The post office moved their operations into the building in the spring of 1910. By 1925 the building was becoming too small to house postal operations. The Des Moines architectural firm of Wetherell & Harrison drew up plans in the early 1930s for a large addition to the south, but no money was appropriated for it. Plans for a smaller addition were approved in 1934 and completed the following year. There were plans for another addition to the south, but it was never built. However, a smaller addition, which was torn down in the 1970s, was subsequently built. The post office moved their operations from this building to a larger facility at Second and University Avenues in 1971. The building sat empty until the late 1970s when it was acquired by Polk County. They in turn renovated the building for their use as an office building, which was designed by the Des Moines architectural firm of Woodburn & O'Neil. The north lobby of the building is preserved and used as a public place for art and historical exhibits.

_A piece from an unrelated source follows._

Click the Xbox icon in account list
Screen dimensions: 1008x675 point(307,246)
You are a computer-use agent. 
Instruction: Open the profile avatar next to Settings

It is known as the Polk County Heritage Gallery.

==Architecture==
The former post office building is similar in design to the Municipal Court Building across the Des Moines River, which was designed and built at the same time. Both the original building and the 1935 addition are steel frame structures faced with limestone and built on a granite base. It features large semi-circular arched windows, tall smooth columns, simple entablature, massing, materials, and classical detail. The addition continues the massing and restrained design of the original building in a simplified manner that was more popular in the 1930s. The county created a promenade entranceway on the south side of the building when they renovated the structure in the late 1970s.